高度に発達した言語能力は人間と言う種の固有の能力と扱われることが多い。


とりわけ、階層構造を持つ文法を扱える能力は重要視されている。(近年、シジュウカラも高度に発達した文法能力を持つという研究も報告されているが)

この言語能力の起源はどういったものかと言う研究は非常に興味深い。

人間以外の動物も発声能力や簡単な意思伝達ならできていると思われる。しかし、なぜ人間だけがここまで複雑なコミュニケーションが取れるようになったのだろうか。

この問いに対しては形質の統合と言う観点で考えると有効な説明を見出せるかもしれない。

つまり、言語にはそれを構成する複数の形質が存在しており、人間だけはそれらの形質を統合して扱うことができる、一方他の動物はそれらの形質を独立して使用していると仮定すれば統合の観点から議論を進めることができる。

こういった形で、別々の形質が独立に進化し、それがある時点で融合した結果、人間の言語の発芽につながったのではないかと主張する考えを「形質の内容の独立進化仮説」という(Okanoya 2002)。

この仮説では、意味を持たない歌のような形質の進化と意味を持つ発声の形質が独立しながら進化しポイントで統合されたと考える。
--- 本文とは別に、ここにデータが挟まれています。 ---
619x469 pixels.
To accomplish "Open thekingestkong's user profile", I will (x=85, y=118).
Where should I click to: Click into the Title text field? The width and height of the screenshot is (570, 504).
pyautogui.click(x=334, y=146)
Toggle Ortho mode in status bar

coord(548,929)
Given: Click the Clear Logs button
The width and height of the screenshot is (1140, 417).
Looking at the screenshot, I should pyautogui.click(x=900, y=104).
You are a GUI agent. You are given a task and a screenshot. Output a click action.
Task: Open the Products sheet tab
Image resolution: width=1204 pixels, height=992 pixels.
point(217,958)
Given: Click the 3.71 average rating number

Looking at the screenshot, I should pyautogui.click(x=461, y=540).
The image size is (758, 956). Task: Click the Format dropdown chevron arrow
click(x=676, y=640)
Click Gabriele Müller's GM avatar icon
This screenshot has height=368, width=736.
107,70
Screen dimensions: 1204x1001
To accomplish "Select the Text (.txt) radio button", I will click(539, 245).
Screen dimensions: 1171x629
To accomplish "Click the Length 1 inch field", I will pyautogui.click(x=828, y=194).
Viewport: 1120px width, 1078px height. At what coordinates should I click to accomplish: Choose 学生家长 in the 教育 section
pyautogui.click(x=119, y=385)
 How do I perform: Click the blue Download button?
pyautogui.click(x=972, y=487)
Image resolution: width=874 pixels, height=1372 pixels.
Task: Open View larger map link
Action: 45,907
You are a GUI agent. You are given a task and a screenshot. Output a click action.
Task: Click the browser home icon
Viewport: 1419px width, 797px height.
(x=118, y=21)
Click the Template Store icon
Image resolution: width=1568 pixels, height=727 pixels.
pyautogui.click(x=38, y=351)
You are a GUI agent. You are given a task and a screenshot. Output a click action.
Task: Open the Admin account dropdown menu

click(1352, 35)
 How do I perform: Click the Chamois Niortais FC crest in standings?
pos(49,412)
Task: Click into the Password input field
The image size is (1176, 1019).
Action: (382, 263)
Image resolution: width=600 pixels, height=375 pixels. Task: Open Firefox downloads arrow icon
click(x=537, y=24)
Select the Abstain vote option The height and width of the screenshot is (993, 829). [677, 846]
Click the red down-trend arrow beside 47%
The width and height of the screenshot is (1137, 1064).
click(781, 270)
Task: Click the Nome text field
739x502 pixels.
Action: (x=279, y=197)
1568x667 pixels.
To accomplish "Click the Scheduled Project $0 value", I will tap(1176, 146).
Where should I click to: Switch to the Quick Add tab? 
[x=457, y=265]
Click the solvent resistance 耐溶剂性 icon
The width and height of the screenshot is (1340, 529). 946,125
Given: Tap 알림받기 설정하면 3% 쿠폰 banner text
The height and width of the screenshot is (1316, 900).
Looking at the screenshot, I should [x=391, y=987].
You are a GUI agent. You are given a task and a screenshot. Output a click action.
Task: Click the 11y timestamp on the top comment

これはチョムスキーの生成文法にもつながる非常に興味深い仮説である。

参考文献

  • 畠山雄二. (2017). 最新理論言語学用語事典. EBSCO eBooks.
  • Okanoya, K. (2002). Sexual display as a syntactical vehicle: the evolution of syntax in birdsong and human language through sexual selection. The Transaction to Language.